EXERCISE: Wherever the string "computer" shows up in the data below, copy the whole line.

---

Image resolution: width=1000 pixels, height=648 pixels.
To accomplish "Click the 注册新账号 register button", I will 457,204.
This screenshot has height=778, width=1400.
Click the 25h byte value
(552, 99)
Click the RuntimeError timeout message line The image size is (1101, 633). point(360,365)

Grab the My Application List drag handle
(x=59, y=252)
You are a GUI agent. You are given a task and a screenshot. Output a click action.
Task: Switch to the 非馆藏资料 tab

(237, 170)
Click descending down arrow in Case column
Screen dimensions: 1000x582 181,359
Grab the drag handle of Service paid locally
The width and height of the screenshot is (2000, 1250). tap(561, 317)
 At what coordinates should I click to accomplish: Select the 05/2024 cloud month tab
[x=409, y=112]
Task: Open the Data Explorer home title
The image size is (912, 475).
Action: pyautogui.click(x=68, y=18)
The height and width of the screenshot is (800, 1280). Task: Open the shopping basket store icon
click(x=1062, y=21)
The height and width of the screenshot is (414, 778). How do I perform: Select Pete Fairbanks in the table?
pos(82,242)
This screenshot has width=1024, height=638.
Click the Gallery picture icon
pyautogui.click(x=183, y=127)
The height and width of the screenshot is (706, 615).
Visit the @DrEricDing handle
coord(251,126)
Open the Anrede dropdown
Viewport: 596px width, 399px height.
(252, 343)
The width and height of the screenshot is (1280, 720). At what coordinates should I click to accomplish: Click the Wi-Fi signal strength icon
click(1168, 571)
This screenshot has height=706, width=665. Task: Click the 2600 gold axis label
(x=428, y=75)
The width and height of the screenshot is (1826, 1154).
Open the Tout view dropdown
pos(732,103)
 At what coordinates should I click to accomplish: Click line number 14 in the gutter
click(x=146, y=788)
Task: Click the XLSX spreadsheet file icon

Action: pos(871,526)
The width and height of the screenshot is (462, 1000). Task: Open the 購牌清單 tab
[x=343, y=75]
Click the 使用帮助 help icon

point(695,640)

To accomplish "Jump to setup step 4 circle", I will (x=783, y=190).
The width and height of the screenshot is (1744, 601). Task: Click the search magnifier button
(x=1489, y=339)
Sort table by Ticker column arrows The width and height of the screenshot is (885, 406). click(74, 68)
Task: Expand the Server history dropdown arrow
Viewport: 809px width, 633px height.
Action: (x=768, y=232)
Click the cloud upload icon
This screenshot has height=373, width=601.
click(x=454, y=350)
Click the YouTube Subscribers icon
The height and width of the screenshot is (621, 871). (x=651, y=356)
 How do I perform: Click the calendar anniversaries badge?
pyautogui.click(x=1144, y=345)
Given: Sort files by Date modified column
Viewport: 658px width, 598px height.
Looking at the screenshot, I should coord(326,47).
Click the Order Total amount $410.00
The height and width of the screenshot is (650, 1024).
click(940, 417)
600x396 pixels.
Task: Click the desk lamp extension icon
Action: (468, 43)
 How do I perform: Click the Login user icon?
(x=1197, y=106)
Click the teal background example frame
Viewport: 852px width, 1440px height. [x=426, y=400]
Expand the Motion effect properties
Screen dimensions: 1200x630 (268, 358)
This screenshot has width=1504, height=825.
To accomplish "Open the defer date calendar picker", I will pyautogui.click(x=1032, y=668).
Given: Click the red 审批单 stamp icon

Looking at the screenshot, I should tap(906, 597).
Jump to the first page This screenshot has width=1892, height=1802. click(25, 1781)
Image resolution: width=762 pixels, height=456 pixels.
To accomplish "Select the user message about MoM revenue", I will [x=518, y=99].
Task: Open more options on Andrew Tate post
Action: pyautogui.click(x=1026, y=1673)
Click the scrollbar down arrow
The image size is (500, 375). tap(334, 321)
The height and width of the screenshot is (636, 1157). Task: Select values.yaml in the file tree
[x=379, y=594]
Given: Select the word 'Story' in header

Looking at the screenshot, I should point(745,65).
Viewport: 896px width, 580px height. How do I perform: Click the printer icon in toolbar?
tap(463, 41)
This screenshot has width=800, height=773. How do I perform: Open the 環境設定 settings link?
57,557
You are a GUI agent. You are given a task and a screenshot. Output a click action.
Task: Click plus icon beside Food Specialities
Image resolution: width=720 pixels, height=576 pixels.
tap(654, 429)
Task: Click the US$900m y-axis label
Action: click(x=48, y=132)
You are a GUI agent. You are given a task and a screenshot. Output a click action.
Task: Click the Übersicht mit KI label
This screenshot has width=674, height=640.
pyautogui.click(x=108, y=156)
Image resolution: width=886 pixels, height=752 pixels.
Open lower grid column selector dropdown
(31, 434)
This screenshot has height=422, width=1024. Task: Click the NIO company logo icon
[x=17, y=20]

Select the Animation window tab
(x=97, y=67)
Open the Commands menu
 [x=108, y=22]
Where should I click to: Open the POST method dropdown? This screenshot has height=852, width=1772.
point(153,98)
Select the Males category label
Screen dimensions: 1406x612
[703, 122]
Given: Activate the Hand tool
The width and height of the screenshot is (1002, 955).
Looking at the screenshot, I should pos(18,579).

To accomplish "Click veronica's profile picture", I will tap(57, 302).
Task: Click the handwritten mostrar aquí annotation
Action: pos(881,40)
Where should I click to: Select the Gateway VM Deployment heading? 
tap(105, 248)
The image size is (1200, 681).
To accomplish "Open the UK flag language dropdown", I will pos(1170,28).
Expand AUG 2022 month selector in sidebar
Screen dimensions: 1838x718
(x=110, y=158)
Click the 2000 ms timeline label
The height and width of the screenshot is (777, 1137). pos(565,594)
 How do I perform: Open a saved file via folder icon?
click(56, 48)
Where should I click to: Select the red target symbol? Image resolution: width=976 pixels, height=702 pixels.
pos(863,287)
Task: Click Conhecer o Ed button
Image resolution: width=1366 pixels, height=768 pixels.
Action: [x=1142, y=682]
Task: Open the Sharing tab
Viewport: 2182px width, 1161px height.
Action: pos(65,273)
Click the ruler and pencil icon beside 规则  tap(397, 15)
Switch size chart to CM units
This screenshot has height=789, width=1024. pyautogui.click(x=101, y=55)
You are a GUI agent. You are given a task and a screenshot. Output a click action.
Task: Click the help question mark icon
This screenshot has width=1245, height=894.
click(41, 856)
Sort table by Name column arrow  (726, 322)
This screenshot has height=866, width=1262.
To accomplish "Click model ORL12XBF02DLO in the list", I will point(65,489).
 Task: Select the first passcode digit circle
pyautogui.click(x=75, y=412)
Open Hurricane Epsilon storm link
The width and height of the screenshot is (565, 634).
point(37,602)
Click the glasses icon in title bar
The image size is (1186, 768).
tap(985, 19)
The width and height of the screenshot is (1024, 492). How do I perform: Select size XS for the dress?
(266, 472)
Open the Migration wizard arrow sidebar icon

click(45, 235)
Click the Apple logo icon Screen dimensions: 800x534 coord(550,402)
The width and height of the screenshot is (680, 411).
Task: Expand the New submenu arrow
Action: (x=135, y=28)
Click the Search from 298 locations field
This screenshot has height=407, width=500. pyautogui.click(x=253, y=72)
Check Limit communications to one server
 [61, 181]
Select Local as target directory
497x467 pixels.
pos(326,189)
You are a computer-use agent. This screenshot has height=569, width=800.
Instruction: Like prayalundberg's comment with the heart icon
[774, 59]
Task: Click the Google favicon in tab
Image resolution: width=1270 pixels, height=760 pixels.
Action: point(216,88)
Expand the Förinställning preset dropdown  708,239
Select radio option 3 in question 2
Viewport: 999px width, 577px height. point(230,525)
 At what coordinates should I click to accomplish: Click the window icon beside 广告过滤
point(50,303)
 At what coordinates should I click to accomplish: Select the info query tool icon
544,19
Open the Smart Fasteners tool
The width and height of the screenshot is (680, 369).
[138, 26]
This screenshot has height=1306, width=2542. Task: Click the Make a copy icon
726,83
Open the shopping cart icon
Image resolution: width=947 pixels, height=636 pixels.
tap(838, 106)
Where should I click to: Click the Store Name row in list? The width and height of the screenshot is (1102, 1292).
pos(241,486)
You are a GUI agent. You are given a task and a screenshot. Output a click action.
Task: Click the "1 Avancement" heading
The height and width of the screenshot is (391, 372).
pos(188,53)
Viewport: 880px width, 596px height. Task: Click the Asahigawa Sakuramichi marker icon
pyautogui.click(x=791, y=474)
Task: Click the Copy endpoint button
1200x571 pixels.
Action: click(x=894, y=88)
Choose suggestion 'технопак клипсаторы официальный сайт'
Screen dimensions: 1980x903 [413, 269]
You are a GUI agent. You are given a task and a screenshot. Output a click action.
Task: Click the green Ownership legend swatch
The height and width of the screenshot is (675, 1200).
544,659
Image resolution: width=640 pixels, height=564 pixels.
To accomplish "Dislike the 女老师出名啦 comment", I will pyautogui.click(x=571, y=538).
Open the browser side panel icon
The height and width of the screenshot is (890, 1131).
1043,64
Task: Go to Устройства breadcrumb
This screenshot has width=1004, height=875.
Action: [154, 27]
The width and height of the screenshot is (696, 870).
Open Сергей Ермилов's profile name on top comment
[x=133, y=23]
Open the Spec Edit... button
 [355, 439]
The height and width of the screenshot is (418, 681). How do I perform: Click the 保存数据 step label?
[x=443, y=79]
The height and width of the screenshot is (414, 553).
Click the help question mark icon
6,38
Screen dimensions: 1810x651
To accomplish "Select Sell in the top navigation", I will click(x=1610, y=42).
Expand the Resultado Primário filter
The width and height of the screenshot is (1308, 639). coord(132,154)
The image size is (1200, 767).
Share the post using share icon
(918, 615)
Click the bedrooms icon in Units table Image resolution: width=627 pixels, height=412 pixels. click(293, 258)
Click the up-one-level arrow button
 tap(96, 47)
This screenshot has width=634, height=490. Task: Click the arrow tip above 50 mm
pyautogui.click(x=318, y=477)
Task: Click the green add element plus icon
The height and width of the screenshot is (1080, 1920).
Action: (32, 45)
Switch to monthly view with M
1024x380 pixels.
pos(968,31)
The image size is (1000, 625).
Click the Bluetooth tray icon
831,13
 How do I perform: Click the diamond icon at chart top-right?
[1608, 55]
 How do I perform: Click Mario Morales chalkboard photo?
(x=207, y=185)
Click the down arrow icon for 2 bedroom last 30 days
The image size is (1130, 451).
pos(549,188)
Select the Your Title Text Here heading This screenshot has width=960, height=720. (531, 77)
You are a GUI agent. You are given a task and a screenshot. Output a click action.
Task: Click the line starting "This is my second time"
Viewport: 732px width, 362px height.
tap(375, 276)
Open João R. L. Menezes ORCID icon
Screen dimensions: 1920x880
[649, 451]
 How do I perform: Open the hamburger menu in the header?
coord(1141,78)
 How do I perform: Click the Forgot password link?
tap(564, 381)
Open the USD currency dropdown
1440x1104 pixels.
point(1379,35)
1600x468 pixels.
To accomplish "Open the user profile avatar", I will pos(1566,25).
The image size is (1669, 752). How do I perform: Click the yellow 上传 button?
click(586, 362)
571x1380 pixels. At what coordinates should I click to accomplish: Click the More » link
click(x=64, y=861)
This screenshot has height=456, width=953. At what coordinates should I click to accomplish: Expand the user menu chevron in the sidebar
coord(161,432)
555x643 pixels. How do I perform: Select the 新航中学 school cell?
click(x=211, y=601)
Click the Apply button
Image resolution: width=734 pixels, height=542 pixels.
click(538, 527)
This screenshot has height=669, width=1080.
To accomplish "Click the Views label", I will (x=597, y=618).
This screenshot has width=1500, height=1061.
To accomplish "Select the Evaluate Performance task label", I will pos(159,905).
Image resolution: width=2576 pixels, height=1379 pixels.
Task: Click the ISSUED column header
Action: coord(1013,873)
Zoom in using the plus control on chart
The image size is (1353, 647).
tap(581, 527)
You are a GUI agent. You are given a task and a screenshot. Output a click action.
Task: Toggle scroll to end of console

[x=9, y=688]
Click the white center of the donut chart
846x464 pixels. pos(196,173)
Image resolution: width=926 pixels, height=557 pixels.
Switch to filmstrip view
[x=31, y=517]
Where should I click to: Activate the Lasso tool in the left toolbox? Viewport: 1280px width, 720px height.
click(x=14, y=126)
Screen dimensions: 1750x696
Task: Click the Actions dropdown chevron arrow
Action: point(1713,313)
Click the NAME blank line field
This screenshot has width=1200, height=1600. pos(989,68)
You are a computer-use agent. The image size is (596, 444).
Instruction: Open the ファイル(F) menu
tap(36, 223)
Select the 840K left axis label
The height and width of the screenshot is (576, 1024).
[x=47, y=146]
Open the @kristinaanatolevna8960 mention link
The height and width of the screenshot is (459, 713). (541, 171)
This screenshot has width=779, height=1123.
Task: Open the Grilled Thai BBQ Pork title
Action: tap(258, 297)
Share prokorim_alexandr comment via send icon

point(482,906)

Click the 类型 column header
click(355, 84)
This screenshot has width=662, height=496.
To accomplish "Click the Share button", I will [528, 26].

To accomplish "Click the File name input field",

---

OUTPUT OF THE EXERCISE:
You are a computer-use agent. This screenshot has height=569, width=800.
You are a computer-use agent. The image size is (596, 444).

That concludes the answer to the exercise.